NVIDIA quantizes Wan2.2 text-to-video to FP8 for Blackwell inference
NVIDIA released an FP8-quantized version of Wan2.2-T2V-A14B optimized for Blackwell architecture and TensorRT-LLM, calibrated on OpenVid-1M.
NVIDIA released an FP8-quantized version of Wan2.2-T2V-A14B this week, optimized for Blackwell GPUs and integrated with TensorRT-LLM. The 14-billion-parameter text-to-video model uses MXFP8 block-scaling quantization and was calibrated on the OpenVid-1M dataset. The weights are available in Diffusers format.
The FP8 precision cuts memory footprint roughly in half compared to FP16 while preserving most of the original model's output quality. NVIDIA's MXFP8 implementation applies block-level scaling factors to maintain numerical stability across the transformer blocks. The Blackwell-specific optimizations target the architecture's tensor cores, which handle FP8 matrix operations natively. TensorRT-LLM integration means the model can run inference through NVIDIA's optimized runtime, bypassing some of the overhead in generic PyTorch pipelines.
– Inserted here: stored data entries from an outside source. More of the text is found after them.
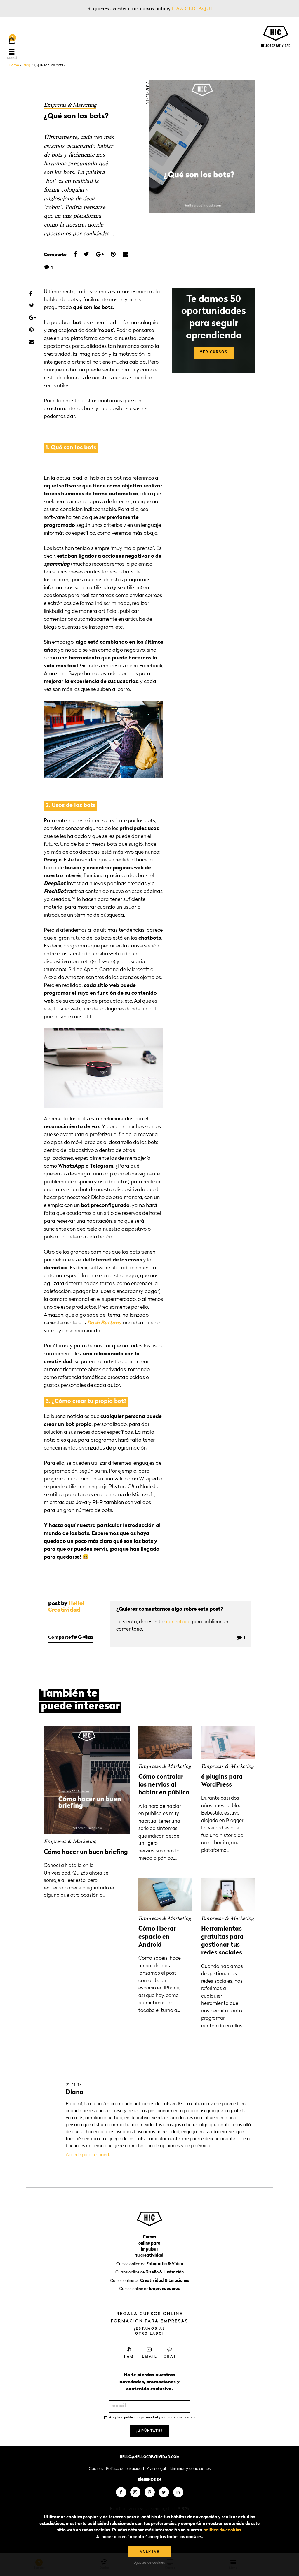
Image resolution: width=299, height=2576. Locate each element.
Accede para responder (89, 2155)
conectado (178, 1621)
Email (149, 2357)
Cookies (96, 2469)
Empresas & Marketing (70, 105)
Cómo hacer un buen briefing (86, 1852)
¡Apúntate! (149, 2431)
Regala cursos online (150, 2314)
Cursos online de (149, 2264)
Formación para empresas (149, 2321)
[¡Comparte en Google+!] (100, 254)
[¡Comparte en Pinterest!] (113, 254)
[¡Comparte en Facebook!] (75, 254)
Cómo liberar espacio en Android (157, 1937)
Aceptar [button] (150, 2552)
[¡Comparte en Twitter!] (86, 254)
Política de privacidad (125, 2469)
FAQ (129, 2357)
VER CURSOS (213, 352)
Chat (170, 2357)
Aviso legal (156, 2469)
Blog (26, 65)
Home (14, 65)
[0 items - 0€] (12, 41)
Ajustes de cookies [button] (149, 2563)
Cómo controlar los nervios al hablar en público (163, 1785)
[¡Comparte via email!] (125, 254)
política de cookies (222, 2530)
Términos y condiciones (190, 2469)
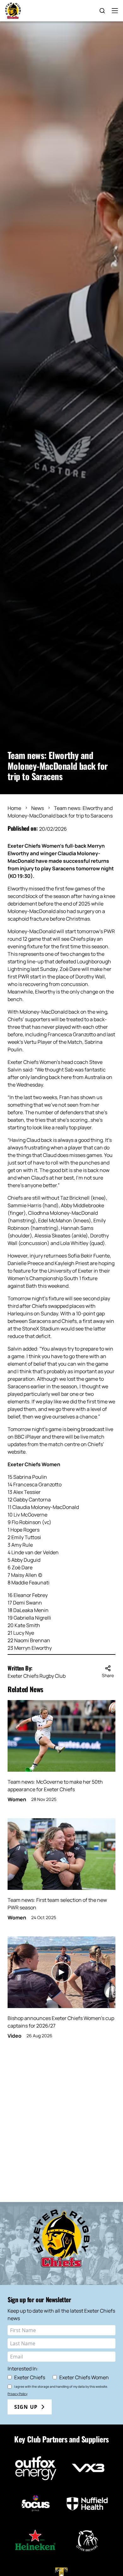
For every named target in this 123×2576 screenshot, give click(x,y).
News (37, 808)
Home (14, 808)
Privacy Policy (17, 2394)
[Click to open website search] (102, 11)
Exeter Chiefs (29, 2377)
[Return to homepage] (13, 11)
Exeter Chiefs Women (84, 2377)
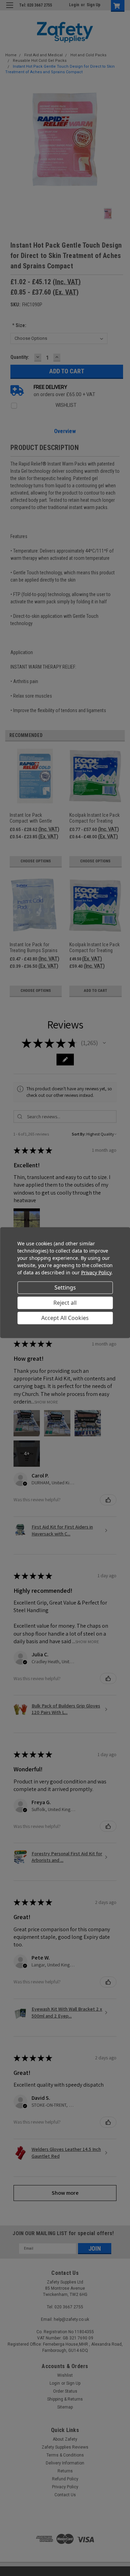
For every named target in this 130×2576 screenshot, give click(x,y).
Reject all (65, 1302)
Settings (65, 1287)
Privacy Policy (96, 1272)
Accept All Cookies (65, 1318)
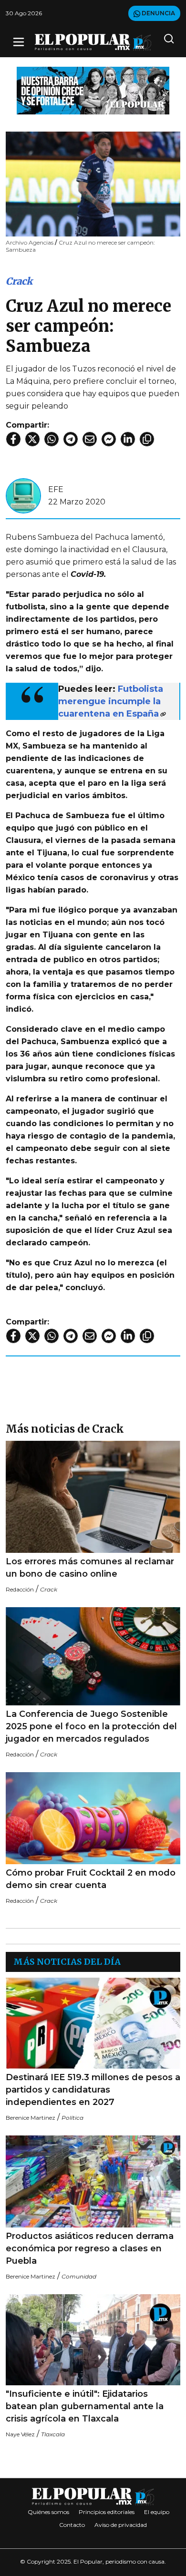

Early testers report generation speeds around 1.8 seconds per frame on a B200 GPU, though those numbers are unofficial and depend heavily on resolution and frame count. Whether NVIDIA will backport the quantization recipe to Hopper or older architectures remains unclear, as does whether the FP8 checkpoint will eventually replace the FP16 original as the default download. A full benchmark suite comparing output quality frame-by-frame against the original weights would clarify how much fidelity the quantization actually costs in practice—the real test for practitioners deciding whether to adopt the compressed version.